======== Given records ========

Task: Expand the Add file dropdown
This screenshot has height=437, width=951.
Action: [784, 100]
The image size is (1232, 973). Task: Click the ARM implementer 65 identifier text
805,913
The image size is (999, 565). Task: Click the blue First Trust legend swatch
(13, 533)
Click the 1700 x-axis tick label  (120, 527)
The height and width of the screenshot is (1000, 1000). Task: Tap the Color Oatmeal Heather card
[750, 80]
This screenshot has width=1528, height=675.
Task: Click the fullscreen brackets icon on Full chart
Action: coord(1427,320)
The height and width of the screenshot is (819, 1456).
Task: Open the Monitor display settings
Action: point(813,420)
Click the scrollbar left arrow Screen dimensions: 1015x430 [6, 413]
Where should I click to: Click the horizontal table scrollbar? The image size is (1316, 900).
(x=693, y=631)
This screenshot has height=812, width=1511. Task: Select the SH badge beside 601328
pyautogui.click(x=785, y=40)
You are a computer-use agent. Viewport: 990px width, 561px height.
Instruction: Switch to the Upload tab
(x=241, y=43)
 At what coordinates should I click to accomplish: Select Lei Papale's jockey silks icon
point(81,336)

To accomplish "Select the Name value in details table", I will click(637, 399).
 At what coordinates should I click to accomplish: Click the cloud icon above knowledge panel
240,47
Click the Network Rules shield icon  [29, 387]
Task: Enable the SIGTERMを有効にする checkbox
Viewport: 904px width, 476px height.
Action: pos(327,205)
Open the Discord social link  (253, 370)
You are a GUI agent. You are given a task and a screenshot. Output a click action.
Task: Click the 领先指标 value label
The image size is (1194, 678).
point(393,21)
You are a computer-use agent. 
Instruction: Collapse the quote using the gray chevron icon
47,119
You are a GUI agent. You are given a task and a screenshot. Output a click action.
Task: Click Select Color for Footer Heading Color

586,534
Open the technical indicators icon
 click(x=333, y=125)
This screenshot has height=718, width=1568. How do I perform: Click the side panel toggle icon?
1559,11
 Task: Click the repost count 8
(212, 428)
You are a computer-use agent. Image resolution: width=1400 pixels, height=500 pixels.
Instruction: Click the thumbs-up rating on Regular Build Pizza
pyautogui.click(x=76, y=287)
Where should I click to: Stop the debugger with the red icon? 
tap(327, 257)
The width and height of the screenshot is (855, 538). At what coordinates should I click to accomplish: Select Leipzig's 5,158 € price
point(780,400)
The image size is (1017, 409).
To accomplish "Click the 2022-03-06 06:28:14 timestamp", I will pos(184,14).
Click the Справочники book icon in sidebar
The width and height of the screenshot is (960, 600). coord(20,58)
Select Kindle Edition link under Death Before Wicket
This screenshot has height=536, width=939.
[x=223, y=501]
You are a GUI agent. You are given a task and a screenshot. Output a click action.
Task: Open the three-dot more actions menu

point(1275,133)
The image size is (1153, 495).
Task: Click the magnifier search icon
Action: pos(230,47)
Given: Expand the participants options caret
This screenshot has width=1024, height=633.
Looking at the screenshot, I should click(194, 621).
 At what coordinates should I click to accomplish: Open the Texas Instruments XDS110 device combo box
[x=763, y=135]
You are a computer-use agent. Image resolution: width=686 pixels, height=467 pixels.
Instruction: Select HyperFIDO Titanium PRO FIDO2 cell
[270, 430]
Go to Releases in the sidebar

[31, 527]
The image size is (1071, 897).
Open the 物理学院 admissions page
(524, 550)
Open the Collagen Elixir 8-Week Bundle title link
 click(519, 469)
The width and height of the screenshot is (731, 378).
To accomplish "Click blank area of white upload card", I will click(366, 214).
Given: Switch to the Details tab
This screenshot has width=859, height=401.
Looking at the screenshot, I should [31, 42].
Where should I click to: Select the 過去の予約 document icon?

========

▶ [Aim of the task]
In the entries above, how many lines hold the word "computer"? State the number only.

▶ [Output below]
4